Dispatches from Lesbian Vacationland
As the new school year begins, I want to take one moment to reflect on the summer. And my biggest lesson this summer? To be honest, it was about Jewish education. And who says a Jewish education can’t be fun? (Okay, it’s possible that I did, for much of my childhood. That was back in an earlier period for me before I fell in love with Judaism, a rabbi, and the small town where she landed a pulpit – in that order. These days, since she’s the basically village rabbi and I work as the Jewish educator, we not-so-jokingly call ourselves the Lesbian Chabad.)
The Lesbian Chabad, as I’ve mentioned, is stationed up in Maine – which in the winter months does a striking imitation of the Eastern European shteppe from which we both hail. Come summer, though, this place magically morphs into Vacationland, and you’d think there’s not a lot of room for Jewish learning in Vacationland.

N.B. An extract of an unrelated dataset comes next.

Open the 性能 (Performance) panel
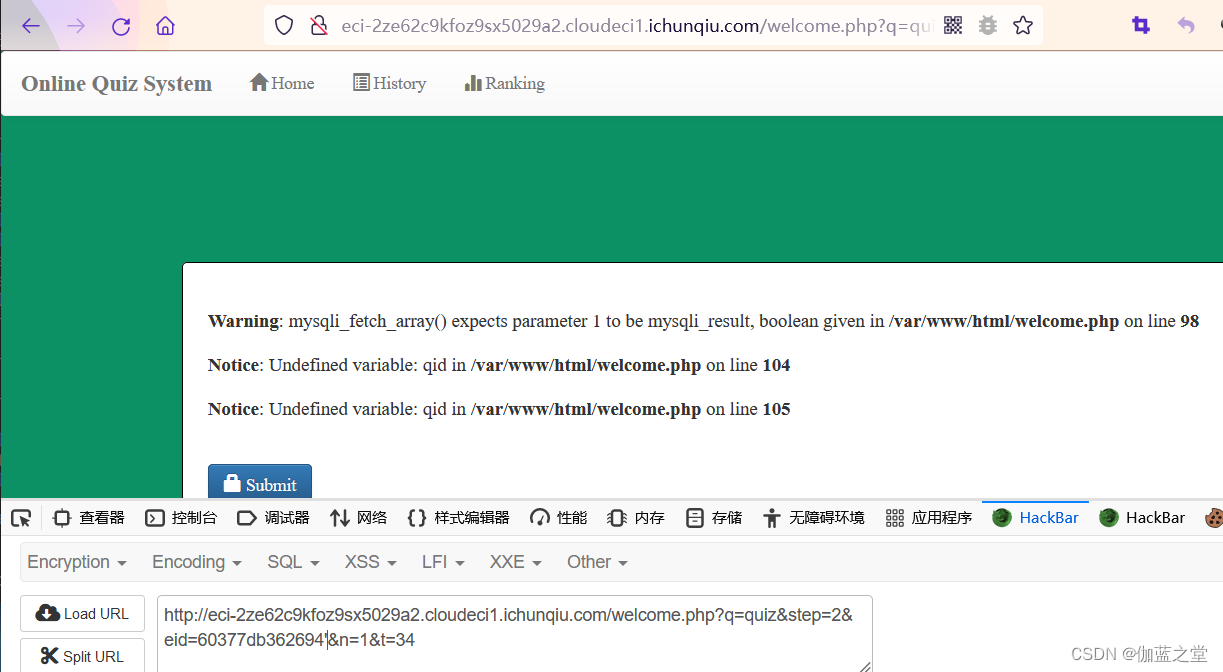The width and height of the screenshot is (1223, 672). click(x=558, y=517)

You’d be wrong, however, and vastly underestimating both the efforts of my wife R. and myself – and the absolute love of Judaism our Hebrew school kids have up here (not to mention the devotion their parents have to making sure they have Jewish experiences as often as possible). They so love spending time “doing Jewish,” whether it’s in the single room where we teach several grades of Hebrew school at once, at synagogue, on Shabbat hikes – whatever, wherever, our kids are in. They’re an educator’s dream.